WHAT YOU WILL DO: Output the stretch of the data from its start through the line containing "point(253,243)" as a JSON list of strings, one string per line, with blank lines omitted. Leave the pictures out of the answer.

------ RECORDS SHOWN

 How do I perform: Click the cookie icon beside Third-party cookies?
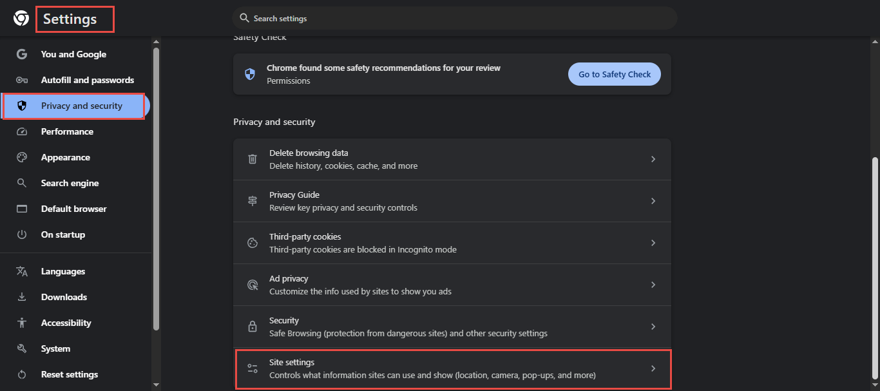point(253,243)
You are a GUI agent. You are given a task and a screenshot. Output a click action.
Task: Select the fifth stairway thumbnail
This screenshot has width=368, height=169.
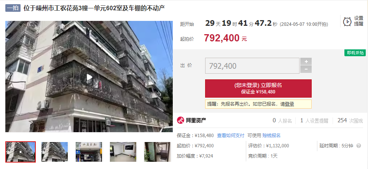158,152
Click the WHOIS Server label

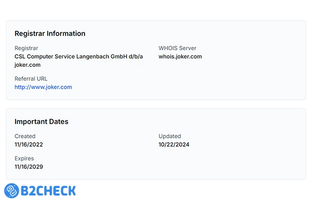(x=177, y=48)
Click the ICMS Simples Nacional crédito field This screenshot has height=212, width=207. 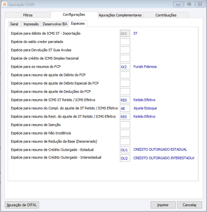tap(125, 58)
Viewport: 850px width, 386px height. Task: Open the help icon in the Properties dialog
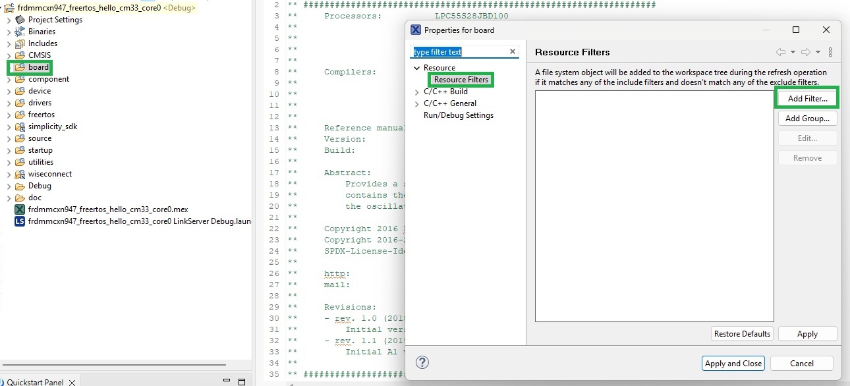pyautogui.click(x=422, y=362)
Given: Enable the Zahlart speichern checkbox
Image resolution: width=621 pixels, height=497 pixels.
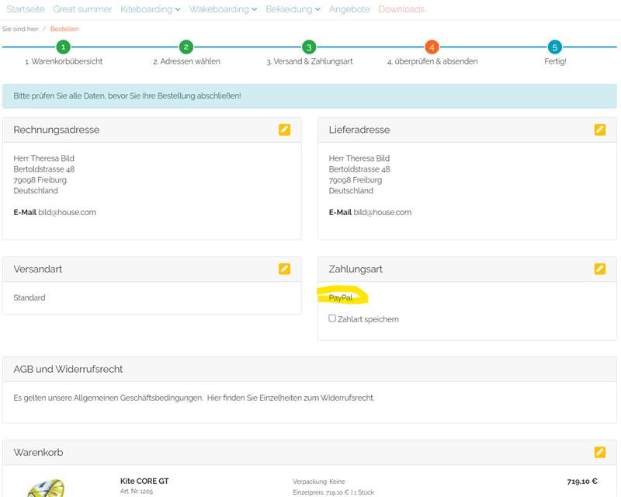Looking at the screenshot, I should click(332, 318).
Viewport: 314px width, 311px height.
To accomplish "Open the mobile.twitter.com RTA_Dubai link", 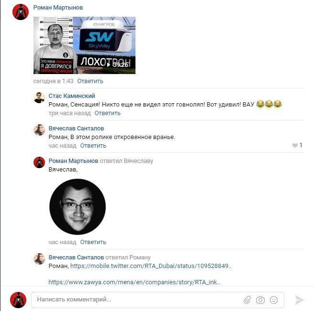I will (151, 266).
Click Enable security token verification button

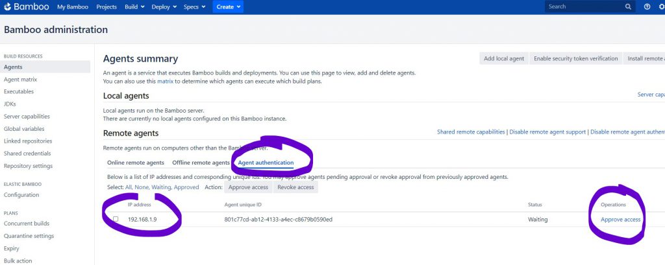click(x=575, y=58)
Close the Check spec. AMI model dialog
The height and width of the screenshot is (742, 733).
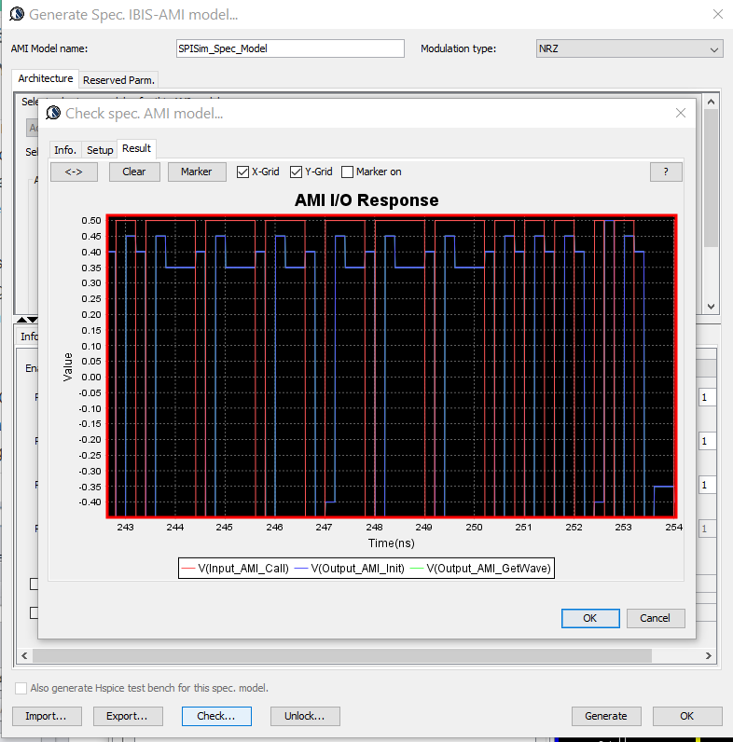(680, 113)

------------

SOLUTION TO THIS EXERCISE:
[
  " How do I perform: Click the cookie icon beside Third-party cookies?",
  "point(253,243)"
]